La formazione deve necessariamente prendere avvio da necessità ed esigenze specifiche,
dunque da una valutazione puntuale, precisa, approfondita ma comunque
sufficientemente aderente alla realtà dei bisogni da soddisfare, di carenze da colmare, in
riferimento ad aree e requisiti professionali correttamente identificati.
Così detto sembra tutto al tempo stesso chiaro ed ovvio.
Nella pratica invece molte cose diventano meno scontate.

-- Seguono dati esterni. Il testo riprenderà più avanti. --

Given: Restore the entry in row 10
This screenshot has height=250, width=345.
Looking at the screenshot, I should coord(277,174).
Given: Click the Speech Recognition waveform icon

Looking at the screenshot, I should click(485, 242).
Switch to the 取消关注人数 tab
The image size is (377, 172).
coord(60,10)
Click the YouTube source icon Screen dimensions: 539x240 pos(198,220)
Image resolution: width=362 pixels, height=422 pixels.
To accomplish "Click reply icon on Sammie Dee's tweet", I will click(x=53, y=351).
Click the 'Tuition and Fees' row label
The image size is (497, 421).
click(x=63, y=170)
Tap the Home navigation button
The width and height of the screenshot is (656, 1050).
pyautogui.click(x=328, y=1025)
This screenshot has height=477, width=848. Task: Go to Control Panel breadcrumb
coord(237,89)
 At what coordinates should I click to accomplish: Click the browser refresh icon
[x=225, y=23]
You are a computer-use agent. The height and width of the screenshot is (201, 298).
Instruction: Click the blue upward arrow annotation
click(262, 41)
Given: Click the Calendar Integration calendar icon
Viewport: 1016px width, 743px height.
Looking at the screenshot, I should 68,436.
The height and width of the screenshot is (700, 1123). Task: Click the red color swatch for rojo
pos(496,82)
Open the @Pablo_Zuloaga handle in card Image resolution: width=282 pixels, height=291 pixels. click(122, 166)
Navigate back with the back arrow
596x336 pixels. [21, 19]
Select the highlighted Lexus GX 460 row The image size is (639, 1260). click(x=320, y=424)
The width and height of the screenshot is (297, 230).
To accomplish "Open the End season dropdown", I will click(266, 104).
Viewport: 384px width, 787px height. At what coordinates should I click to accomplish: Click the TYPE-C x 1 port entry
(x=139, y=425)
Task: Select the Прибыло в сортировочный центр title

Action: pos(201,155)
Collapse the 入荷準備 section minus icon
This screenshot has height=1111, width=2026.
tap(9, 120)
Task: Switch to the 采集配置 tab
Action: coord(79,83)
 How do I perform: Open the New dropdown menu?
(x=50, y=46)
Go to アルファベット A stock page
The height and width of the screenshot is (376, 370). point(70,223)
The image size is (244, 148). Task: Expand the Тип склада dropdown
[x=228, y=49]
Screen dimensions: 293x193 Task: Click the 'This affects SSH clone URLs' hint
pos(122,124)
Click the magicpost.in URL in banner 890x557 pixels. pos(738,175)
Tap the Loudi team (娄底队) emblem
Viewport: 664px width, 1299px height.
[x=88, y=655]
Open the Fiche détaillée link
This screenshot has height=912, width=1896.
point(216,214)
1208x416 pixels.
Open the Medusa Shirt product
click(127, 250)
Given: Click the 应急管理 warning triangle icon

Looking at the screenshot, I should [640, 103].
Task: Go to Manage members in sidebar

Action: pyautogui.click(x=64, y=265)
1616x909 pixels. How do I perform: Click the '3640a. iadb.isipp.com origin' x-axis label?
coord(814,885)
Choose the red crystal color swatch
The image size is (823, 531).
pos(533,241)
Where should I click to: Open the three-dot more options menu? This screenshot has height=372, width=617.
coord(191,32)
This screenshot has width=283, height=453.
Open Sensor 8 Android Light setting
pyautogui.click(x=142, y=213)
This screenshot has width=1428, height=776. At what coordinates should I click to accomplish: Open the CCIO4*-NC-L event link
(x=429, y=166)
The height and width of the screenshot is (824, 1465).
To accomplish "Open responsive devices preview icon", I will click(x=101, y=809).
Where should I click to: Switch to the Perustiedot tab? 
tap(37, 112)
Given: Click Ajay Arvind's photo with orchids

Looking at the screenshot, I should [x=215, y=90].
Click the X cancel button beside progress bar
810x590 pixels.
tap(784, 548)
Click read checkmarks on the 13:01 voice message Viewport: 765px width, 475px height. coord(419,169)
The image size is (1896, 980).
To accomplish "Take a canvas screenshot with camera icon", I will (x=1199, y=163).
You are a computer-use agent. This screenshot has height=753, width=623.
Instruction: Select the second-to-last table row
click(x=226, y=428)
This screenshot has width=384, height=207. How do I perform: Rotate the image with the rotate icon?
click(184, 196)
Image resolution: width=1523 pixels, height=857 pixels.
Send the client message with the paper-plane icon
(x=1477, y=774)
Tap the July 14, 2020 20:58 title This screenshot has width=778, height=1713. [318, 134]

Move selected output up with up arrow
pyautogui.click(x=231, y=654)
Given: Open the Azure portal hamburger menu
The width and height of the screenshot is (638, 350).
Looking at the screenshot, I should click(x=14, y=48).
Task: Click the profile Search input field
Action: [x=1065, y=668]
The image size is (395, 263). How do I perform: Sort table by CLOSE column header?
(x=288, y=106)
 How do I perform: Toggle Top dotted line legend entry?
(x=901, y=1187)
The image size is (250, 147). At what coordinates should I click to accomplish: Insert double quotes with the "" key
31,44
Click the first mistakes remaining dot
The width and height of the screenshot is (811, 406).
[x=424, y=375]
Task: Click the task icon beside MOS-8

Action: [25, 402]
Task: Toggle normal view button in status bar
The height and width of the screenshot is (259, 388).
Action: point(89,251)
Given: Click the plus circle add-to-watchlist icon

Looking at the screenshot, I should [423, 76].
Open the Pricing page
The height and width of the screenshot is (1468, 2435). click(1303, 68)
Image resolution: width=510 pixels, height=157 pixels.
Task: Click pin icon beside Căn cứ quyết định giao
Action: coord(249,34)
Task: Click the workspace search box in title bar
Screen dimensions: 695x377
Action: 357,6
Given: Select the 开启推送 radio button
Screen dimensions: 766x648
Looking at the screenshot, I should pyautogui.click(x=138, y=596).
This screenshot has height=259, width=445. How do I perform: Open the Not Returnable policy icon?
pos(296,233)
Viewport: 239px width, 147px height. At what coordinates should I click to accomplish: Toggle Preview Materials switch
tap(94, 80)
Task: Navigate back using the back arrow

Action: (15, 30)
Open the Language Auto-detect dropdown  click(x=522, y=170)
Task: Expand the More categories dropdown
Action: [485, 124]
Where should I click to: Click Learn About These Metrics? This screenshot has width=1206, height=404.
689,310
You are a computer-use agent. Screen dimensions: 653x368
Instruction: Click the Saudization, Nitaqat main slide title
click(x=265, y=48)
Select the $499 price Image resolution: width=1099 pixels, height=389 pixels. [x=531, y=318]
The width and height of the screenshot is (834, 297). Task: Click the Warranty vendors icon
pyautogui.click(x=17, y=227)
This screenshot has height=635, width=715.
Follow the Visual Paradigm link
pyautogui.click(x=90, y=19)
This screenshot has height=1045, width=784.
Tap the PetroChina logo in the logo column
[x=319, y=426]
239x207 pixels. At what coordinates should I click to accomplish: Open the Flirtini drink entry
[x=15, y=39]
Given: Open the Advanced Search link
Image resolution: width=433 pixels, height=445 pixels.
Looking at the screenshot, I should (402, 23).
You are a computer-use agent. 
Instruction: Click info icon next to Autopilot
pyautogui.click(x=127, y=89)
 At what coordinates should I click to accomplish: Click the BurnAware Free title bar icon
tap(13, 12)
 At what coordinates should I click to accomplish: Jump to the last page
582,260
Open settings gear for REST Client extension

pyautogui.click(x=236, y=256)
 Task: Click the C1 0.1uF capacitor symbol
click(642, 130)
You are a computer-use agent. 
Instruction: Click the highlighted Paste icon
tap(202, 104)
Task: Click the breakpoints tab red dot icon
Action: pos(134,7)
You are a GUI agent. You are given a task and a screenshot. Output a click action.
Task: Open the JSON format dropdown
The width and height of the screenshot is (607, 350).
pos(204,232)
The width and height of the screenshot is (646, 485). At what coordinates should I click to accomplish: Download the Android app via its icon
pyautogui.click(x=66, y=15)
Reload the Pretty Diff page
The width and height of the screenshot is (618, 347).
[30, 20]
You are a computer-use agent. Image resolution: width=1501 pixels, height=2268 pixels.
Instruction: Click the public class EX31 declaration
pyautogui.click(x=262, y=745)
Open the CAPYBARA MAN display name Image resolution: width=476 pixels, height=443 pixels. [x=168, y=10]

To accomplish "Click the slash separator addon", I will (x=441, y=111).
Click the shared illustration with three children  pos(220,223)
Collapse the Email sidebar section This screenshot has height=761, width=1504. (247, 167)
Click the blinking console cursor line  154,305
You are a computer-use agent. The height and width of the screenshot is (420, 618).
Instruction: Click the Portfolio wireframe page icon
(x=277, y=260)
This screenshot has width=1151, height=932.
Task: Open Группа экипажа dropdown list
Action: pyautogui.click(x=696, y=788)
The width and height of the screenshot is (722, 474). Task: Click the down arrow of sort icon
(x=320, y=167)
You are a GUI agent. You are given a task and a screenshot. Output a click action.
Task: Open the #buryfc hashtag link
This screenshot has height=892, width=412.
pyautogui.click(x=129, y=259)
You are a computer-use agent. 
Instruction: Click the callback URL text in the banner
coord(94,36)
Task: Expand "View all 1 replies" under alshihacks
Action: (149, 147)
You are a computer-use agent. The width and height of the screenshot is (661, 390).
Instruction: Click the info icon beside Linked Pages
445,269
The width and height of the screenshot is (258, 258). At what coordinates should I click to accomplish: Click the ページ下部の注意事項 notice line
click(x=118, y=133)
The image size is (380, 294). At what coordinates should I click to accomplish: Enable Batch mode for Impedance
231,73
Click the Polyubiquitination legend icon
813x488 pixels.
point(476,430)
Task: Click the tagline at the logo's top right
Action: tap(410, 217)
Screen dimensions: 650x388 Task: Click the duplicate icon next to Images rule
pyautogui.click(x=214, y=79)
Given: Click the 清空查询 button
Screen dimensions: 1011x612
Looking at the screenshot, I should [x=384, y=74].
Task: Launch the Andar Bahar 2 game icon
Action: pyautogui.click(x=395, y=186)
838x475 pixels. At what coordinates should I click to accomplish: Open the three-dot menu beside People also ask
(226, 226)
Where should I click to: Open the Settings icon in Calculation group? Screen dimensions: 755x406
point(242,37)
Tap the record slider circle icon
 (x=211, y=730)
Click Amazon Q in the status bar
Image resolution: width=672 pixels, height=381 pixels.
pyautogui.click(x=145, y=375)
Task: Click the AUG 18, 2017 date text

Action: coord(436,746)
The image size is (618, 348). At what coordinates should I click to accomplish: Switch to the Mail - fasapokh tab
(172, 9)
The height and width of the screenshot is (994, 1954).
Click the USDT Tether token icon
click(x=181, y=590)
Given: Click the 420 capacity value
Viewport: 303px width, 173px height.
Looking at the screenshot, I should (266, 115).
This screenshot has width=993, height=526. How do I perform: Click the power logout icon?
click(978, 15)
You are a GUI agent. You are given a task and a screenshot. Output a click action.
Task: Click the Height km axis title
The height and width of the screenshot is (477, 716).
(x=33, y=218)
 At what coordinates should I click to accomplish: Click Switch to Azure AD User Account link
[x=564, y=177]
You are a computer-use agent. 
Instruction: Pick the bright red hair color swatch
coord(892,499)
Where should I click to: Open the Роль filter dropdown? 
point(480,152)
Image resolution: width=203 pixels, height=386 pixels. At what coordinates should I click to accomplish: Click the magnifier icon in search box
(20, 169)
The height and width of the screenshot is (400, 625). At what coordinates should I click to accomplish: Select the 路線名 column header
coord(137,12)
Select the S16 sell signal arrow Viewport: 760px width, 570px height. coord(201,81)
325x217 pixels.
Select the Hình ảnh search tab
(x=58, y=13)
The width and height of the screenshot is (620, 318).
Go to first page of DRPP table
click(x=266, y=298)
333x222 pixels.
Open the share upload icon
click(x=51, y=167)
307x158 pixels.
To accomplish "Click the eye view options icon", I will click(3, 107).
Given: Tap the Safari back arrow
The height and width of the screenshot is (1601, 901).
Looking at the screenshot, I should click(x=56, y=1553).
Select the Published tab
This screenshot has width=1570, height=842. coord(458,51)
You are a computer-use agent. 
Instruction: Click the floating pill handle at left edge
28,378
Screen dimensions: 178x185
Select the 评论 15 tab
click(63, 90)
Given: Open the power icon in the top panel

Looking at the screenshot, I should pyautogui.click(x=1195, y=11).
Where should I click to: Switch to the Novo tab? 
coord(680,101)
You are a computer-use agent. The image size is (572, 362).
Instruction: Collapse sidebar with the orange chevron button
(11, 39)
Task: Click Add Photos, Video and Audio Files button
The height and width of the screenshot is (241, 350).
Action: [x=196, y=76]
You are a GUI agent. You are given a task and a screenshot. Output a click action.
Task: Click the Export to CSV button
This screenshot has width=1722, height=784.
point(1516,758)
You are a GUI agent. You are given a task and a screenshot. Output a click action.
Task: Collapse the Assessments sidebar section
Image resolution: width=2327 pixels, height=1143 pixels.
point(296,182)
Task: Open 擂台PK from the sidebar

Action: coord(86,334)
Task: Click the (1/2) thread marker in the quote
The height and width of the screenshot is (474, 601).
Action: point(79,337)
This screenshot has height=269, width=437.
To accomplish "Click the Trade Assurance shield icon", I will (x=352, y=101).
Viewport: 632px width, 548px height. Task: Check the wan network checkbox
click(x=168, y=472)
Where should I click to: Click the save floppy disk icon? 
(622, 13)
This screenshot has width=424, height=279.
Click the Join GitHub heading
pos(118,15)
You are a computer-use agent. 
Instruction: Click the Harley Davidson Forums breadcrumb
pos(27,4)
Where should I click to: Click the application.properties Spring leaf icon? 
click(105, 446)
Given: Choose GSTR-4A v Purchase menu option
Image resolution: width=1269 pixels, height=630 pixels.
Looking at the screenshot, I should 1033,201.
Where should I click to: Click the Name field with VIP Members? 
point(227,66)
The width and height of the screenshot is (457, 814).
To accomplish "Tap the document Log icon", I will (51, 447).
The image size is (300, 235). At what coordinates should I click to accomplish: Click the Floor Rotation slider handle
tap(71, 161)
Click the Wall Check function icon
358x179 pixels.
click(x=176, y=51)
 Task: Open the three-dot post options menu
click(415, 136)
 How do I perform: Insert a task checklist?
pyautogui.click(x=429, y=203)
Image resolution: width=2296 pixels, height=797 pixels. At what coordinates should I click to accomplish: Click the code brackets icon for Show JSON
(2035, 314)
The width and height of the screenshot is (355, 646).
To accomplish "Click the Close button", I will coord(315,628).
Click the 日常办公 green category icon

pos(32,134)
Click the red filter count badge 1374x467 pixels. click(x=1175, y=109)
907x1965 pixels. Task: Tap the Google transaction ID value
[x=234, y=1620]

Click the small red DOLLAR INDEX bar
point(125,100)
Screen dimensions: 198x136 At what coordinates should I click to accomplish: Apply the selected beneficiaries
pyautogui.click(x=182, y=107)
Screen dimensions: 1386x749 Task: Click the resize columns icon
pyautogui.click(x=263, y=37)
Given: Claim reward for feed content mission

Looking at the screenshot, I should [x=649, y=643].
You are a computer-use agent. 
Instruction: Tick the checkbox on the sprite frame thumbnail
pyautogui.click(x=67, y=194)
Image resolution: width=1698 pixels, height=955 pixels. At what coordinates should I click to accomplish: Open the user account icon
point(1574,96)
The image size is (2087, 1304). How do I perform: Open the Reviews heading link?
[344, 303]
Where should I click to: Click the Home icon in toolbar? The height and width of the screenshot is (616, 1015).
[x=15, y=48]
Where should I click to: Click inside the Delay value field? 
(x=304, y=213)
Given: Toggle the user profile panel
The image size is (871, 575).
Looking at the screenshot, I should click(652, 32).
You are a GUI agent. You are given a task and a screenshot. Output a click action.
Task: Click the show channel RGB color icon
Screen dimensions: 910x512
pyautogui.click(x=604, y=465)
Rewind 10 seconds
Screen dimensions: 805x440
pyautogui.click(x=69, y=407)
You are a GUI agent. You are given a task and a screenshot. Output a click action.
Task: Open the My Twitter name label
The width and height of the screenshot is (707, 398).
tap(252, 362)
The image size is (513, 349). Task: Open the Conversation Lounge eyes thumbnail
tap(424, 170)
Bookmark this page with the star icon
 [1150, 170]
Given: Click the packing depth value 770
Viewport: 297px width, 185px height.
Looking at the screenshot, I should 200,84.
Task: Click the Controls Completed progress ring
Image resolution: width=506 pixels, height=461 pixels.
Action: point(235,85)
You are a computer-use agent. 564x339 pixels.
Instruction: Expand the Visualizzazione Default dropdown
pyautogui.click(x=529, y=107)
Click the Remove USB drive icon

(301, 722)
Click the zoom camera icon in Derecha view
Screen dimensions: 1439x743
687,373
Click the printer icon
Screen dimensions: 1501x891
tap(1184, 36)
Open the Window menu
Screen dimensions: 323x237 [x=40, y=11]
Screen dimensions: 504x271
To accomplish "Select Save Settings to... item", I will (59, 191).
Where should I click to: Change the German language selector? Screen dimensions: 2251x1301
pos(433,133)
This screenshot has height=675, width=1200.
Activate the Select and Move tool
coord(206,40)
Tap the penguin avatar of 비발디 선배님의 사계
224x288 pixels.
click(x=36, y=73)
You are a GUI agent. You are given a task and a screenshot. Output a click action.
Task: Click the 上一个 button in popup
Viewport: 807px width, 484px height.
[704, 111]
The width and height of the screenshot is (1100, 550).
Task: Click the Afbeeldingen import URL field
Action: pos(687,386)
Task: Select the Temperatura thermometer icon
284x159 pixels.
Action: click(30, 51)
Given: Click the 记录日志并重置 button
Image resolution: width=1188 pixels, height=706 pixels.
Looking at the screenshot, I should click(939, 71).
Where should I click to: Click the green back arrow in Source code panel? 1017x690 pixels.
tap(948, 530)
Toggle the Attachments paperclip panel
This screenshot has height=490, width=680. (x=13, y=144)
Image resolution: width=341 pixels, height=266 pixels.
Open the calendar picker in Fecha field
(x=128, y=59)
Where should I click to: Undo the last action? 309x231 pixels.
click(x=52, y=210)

Ad esempio l’identificazione tout court della formazione con il corso; una
scarsa attenzione alla valutazione degli effettivi risultati di un processo di apprendimento,
una valutazione dei bisogni troppo generica, una progettazione didattica autoreferenziale e
troppo distante dalla realtà.
Perdere di vista il legame sottile che lega tutte queste fasi significa ingigantirne le
distanza.
Così la formazione tende inevitabilmente a riprodursi attraverso i corsi che fa, ad auto
confermarsi e di conseguenza a distanziarsi progressivamente dalla realtà che al contrario
continua, per conto suo, ad evolvere e trasformarsi.
Ed è ovvio che uno dei modi per essere per rimanere aderenti alla realtà è quello da un
lato di investigarne i bisogni, dall’altro di misurarsi con i risultati ottenuti.